Exercise requirements:
Below is a set of entries; give all of them again exactly.

Material provided START

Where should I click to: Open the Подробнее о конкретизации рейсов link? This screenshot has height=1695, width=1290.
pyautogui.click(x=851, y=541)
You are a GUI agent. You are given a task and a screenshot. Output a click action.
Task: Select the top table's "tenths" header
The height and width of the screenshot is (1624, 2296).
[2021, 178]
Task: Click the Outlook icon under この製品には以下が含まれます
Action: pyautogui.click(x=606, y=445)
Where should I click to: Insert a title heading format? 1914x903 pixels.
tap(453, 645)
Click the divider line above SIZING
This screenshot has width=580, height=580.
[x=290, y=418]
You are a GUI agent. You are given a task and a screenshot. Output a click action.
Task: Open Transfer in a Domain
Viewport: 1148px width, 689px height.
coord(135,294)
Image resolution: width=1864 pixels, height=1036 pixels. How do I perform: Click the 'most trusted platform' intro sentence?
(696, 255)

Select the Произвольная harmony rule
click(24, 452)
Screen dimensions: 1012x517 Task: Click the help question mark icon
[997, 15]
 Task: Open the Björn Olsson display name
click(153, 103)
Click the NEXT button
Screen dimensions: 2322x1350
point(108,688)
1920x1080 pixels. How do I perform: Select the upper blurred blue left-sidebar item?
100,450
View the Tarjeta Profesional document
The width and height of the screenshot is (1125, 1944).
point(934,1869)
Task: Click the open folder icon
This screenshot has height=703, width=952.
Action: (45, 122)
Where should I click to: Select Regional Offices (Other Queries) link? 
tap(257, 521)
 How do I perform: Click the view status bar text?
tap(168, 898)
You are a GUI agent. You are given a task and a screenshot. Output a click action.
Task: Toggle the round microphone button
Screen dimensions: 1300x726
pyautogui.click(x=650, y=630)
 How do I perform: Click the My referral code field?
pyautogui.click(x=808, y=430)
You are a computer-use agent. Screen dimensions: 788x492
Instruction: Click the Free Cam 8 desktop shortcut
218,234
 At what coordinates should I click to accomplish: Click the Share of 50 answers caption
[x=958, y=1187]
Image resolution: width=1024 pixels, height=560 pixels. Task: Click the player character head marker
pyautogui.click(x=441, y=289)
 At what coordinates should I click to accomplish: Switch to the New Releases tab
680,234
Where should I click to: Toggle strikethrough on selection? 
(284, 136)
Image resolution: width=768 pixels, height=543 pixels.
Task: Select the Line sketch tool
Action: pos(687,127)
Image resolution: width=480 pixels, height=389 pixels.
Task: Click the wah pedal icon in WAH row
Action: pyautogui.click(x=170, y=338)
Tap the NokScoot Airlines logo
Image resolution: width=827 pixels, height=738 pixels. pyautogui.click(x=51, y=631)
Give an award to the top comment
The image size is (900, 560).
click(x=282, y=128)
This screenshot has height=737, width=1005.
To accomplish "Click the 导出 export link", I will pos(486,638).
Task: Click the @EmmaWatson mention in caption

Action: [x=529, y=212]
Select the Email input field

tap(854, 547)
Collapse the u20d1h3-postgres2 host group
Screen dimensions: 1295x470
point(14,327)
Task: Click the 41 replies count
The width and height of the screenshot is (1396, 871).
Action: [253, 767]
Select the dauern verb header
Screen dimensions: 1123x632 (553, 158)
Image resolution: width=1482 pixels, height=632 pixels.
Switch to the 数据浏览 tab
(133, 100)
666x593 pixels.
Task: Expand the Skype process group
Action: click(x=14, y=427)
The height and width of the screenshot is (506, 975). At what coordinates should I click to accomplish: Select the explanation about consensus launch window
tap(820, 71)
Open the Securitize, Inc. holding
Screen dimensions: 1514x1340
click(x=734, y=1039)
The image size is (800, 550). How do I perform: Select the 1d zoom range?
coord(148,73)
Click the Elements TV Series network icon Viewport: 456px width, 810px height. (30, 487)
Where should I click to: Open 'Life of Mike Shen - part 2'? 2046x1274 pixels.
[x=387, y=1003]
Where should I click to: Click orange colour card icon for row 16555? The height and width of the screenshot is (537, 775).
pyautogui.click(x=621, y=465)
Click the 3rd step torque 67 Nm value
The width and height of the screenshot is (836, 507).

Material provided END

Reply:
Where should I click to: Open the Подробнее о конкретизации рейсов link? This screenshot has height=1695, width=1290.
pyautogui.click(x=851, y=541)
You are a GUI agent. You are given a task and a screenshot. Output a click action.
Task: Select the top table's "tenths" header
The height and width of the screenshot is (1624, 2296).
[2021, 178]
Task: Click the Outlook icon under この製品には以下が含まれます
Action: pyautogui.click(x=606, y=445)
Where should I click to: Insert a title heading format? 1914x903 pixels.
tap(453, 645)
Click the divider line above SIZING
This screenshot has width=580, height=580.
[x=290, y=418]
You are a GUI agent. You are given a task and a screenshot. Output a click action.
Task: Open Transfer in a Domain
Viewport: 1148px width, 689px height.
coord(135,294)
Image resolution: width=1864 pixels, height=1036 pixels. How do I perform: Click the 'most trusted platform' intro sentence?
(696, 255)

Select the Произвольная harmony rule
click(24, 452)
Screen dimensions: 1012x517 Task: Click the help question mark icon
[997, 15]
 Task: Open the Björn Olsson display name
click(153, 103)
Click the NEXT button
Screen dimensions: 2322x1350
point(108,688)
1920x1080 pixels. How do I perform: Select the upper blurred blue left-sidebar item?
100,450
View the Tarjeta Profesional document
The width and height of the screenshot is (1125, 1944).
point(934,1869)
Task: Click the open folder icon
This screenshot has height=703, width=952.
Action: (45, 122)
Where should I click to: Select Regional Offices (Other Queries) link? 
tap(257, 521)
 How do I perform: Click the view status bar text?
tap(168, 898)
You are a GUI agent. You are given a task and a screenshot. Output a click action.
Task: Toggle the round microphone button
Screen dimensions: 1300x726
pyautogui.click(x=650, y=630)
 How do I perform: Click the My referral code field?
pyautogui.click(x=808, y=430)
You are a computer-use agent. Screen dimensions: 788x492
Instruction: Click the Free Cam 8 desktop shortcut
218,234
 At what coordinates should I click to accomplish: Click the Share of 50 answers caption
[x=958, y=1187]
Image resolution: width=1024 pixels, height=560 pixels. Task: Click the player character head marker
pyautogui.click(x=441, y=289)
 At what coordinates should I click to accomplish: Switch to the New Releases tab
680,234
Where should I click to: Toggle strikethrough on selection? 
(284, 136)
Image resolution: width=768 pixels, height=543 pixels.
Task: Select the Line sketch tool
Action: pos(687,127)
Image resolution: width=480 pixels, height=389 pixels.
Task: Click the wah pedal icon in WAH row
Action: pyautogui.click(x=170, y=338)
Tap the NokScoot Airlines logo
Image resolution: width=827 pixels, height=738 pixels. pyautogui.click(x=51, y=631)
Give an award to the top comment
The image size is (900, 560).
click(x=282, y=128)
This screenshot has height=737, width=1005.
To accomplish "Click the 导出 export link", I will pos(486,638).
Task: Click the @EmmaWatson mention in caption

Action: [x=529, y=212]
Select the Email input field

tap(854, 547)
Collapse the u20d1h3-postgres2 host group
Screen dimensions: 1295x470
point(14,327)
Task: Click the 41 replies count
The width and height of the screenshot is (1396, 871).
Action: [253, 767]
Select the dauern verb header
Screen dimensions: 1123x632 (553, 158)
Image resolution: width=1482 pixels, height=632 pixels.
Switch to the 数据浏览 tab
(133, 100)
666x593 pixels.
Task: Expand the Skype process group
Action: click(x=14, y=427)
The height and width of the screenshot is (506, 975). At what coordinates should I click to accomplish: Select the explanation about consensus launch window
tap(820, 71)
Open the Securitize, Inc. holding
Screen dimensions: 1514x1340
click(x=734, y=1039)
The image size is (800, 550). How do I perform: Select the 1d zoom range?
coord(148,73)
Click the Elements TV Series network icon Viewport: 456px width, 810px height. (30, 487)
Where should I click to: Open 'Life of Mike Shen - part 2'? 2046x1274 pixels.
[x=387, y=1003]
Where should I click to: Click orange colour card icon for row 16555? The height and width of the screenshot is (537, 775).
pyautogui.click(x=621, y=465)
Click the 3rd step torque 67 Nm value
The width and height of the screenshot is (836, 507).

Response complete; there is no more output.